Her employees run the gamut from full-time to as needed. Nurses are assigned to areas in which their level of expertise lies.
“I’m responsible for making sure we have enough resources to cover other units that have less resources,” Flanagin said. That includes ancillary and office staffing.
Being a leader during COVID-19 is certainly a challenge, Flanagin said, but how to respond to it mirrors what she’d do in better times.
“In any situation, whether pandemic or not, being a leader is leading by example and being fair and consistent,” she said. “We have to hold each other accountable for great patient care, pandemic or not.”
Flanagin and her fellow nominees were honored Dec. 3 at a scaled-down, virtual campus ceremony.
“I am positive that any one of them are 100 percent deserving,” Harcharik said of the nominees. “Each one of them has great leadership abilities and a uniqueness that no one else has.
“I challenge you to continue to make a difference,” she said. “We are in trying times, and we need each other now more than ever.”
Flanagin began her tenure at UMMC in 1992 after graduating from the University of Mississippi School of Nursing. She left 13 years later for a nursing job that met her need at the time for family friendly hours, but returned to the Medical Center a decade later. “The minute I came back over here, I was home again,” she said.
Daughter Rebecca Rainey, 24, works for the UMMC pediatric float pool.
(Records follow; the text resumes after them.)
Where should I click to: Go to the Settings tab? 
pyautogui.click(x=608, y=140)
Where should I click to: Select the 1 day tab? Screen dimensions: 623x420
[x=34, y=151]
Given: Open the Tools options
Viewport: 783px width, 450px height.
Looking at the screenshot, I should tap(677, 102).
Just like Flanagin, UMMC’s nurses roll with the situation they face each workday, said Britt Crewse, chief executive officer of the Adult Hospitals.
“When I think of the team I see in front of me, I think of situational leadership,” he told the honorees. “You have to adapt to any situation – to patients, to visitors, to the situation in front of you. You have to weigh the variables.
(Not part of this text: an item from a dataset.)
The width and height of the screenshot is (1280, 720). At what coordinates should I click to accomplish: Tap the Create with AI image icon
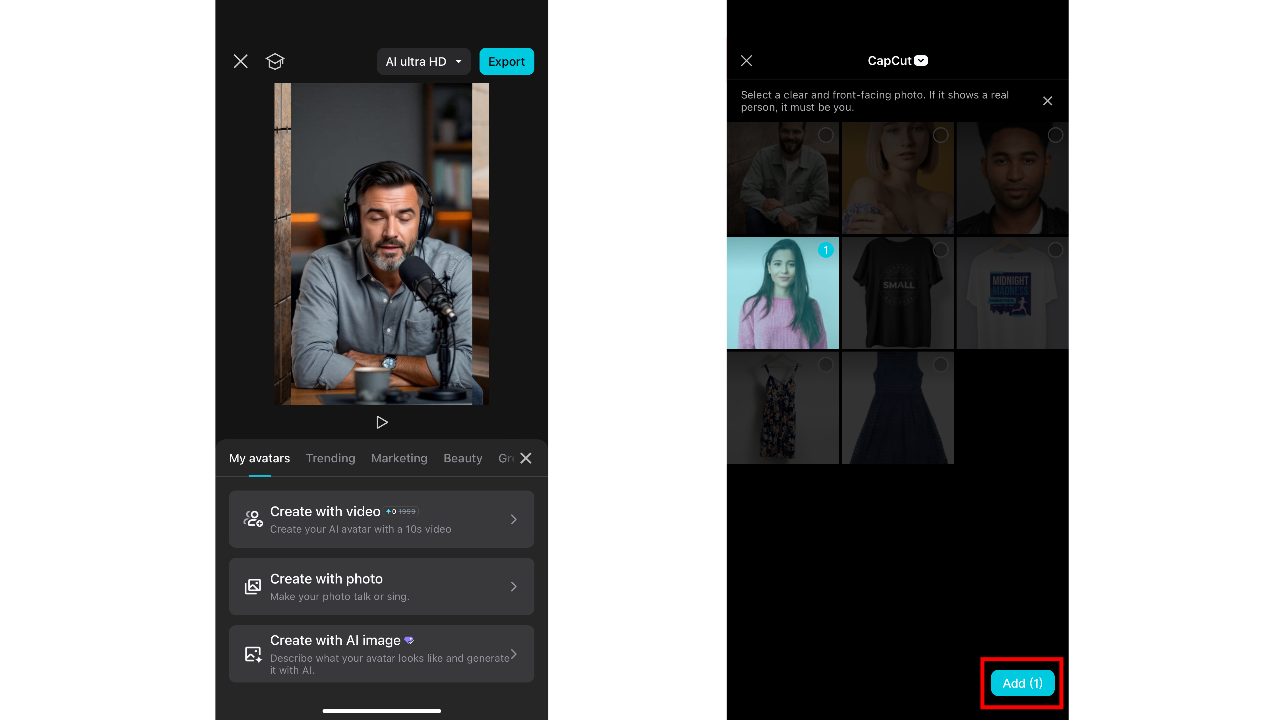[252, 653]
“You are flexible, and I appreciate that more than anything. Thank you for what you do, every day, for our patients. Without the people in this room, we wouldn’t be a hospital.”
Flanagin is one of 23 nominees for this year’s award. The others: Alice Chaney Herndon, nurse manager, Mother-Baby Unit; Amanda Laura, nurse manager, University Physicians and Merit Madison; Amy Taylor, nurse educator, medical ICU; Andrew Jordan, nurse manager, post-anesthesia care unit; Anita Vanderford, associate director, ambulatory operations, Children’s Cancer Center; Ashley Moore, nurse manager, MICU; Becky Harrison, nurse educator, Newborn Center; Brandy Wilson, nurse manager, 2C and 4C; Brittany Adams, nurse educator, 2C: Calvin Ramsey, charge nurse, 3N;
Keith Hodges, clinical intelligence manager, Center for Informatics and Analytics; Kesha Prystupa, nurse manager, Pediatric Emergency Department; Kim Barrier, quality educator, Children’s Hospital; Kristin Kappler, director of quality and clinical support services, Children’s Hospital; Mary Lee Rodgers, nurse manager, ISC; Nikki Cohran, nurse manager, 3C and 5C; Nital Parrish, nurse manager, 2 Wiser; Shelly Craft, nurse manager, pediatric ICU; Sonja Huntley, nurse educator, Mother-Baby Unit; Tara McBride, nurse manager, NICU; Thomas Griffith, shift supervisor, pediatric ED; and Yolanda Moore, nurse manager, Women’s Urgent Care.